Keberanian dalam menentukkan pilihan dan menerima tantangan menjadi salah satu penunjang kesuksesan menurut Tyas. Bukan hanya asal-asalan berani tanpa bermodalkan apa-apa. Kemampuan akademis baik teori mapun praktik menjadi modal utama untuk memeberanikan diri mengambil tantangan. Pelajari saja semua ilmu yang akan diberikan, jangan takut jika ilmu tersebut tidak akan dipakai, karena pada dasarnya semua ilmu yang kita pelajari pasti akan berguna suatu saat nanti.

Bekerja di lingkungan yang didominasi kaum pria bahkan sempat diremehkan karena gendernya tak memudarkan semangatnya untuk tetap bekerja secara profesioanal.

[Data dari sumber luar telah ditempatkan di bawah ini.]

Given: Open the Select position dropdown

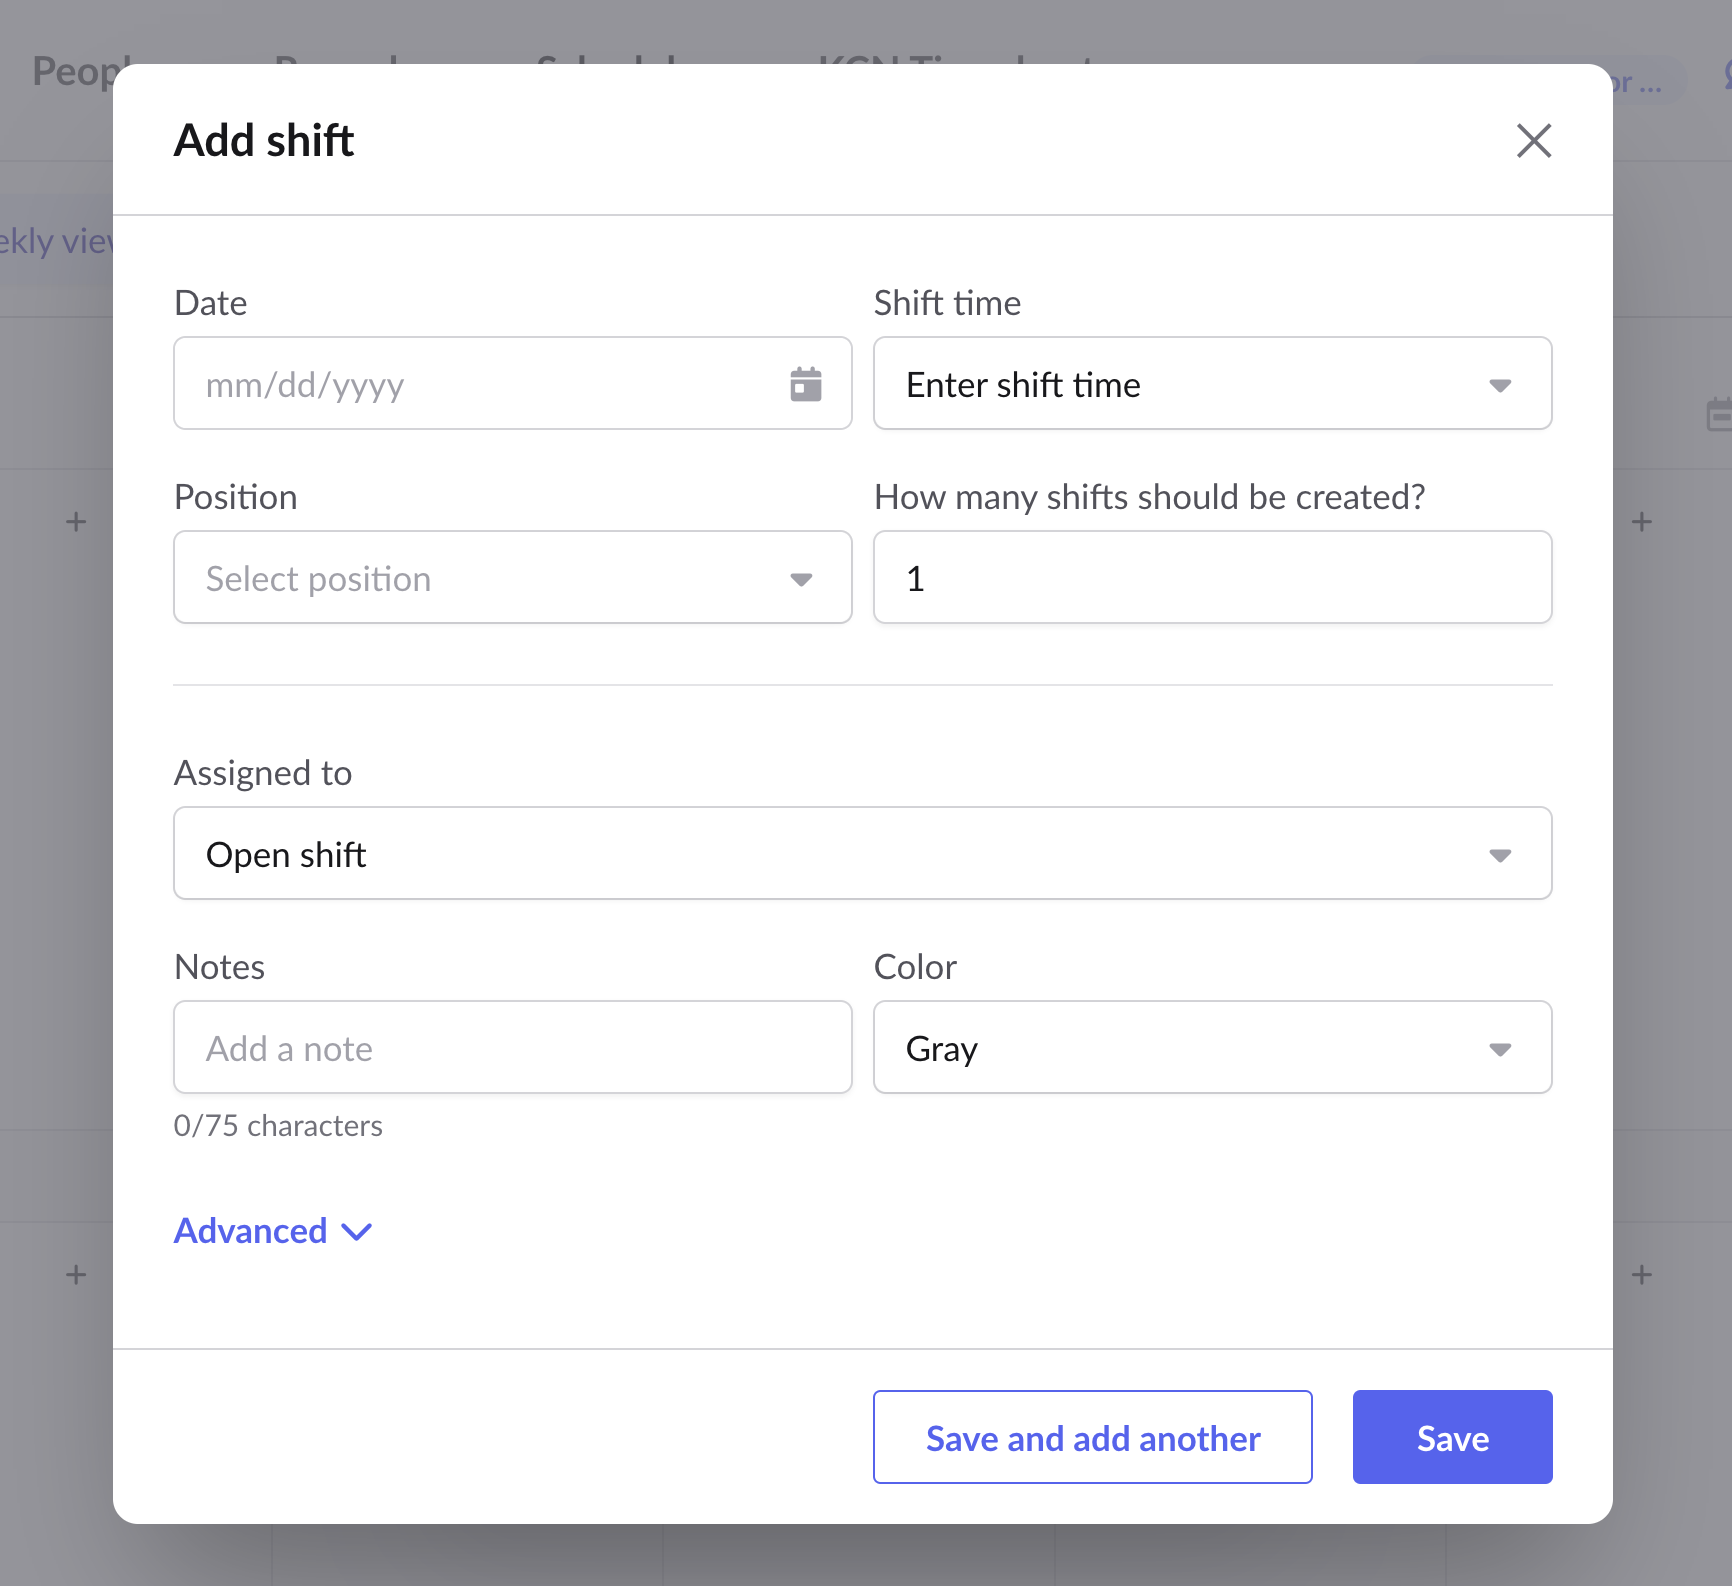Looking at the screenshot, I should point(512,577).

Latar belakangnya yang merupakan anggota geodipa (Geodesi Pencinta alam) memudahkannya dalam beradaptasi dengan lingkungan kerja yang cukup keras.

Perlahan Tyas mampu menunjukkan kepada orang disekitarnya bahwa wanita mampu bekerja sejajar dengan pria. Memang perlu perjuangan yang keras hingga bisa mencapai posisinya saat ini. Tyas merupakan salah satu dari sekian banyak wanita tangguh di dunia yang bekerja sebagai seorang surveyor. Posisi terhormat yang dapat didapatkan dengan usaha yang tidak main-main. “Jangan takut bekerja dimanapun tempatnya, selama itu masih di bumi, so why not?”, kutipan kata yang Tyas berikan diakhir acara sharing dikti kala itu.